Everything in the listing should be set down exactly, apart from the pictures.

:: TASK MATERIAL ::
↓↓↓

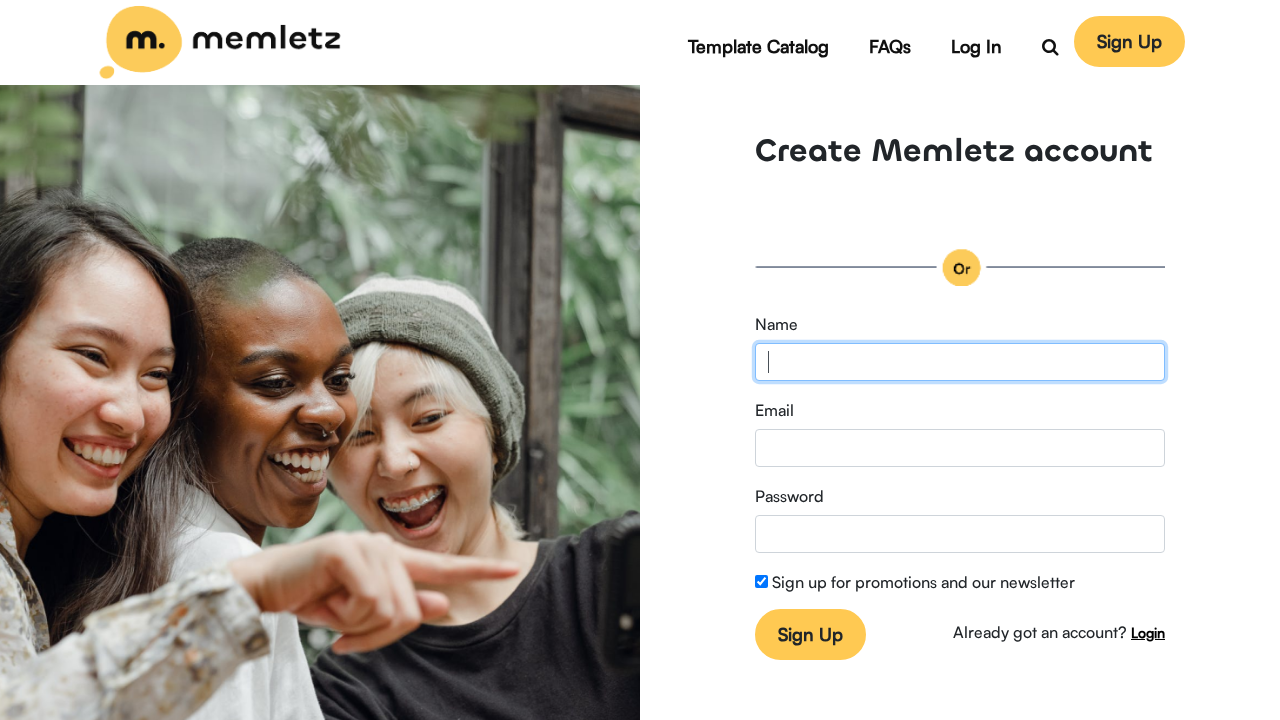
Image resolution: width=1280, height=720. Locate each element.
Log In (976, 45)
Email (774, 409)
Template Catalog (758, 45)
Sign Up (1129, 40)
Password (789, 495)
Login (1148, 632)
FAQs (890, 45)
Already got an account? (1040, 631)
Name (776, 323)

↑↑↑

:: TASK SOLUTION ::
Image resolution: width=1280, height=720. Locate each element.
Log In (976, 45)
Email (774, 409)
Template Catalog (758, 45)
Sign Up (1129, 40)
Password (789, 495)
Login (1148, 632)
FAQs (890, 45)
Already got an account? (1040, 631)
Name (776, 323)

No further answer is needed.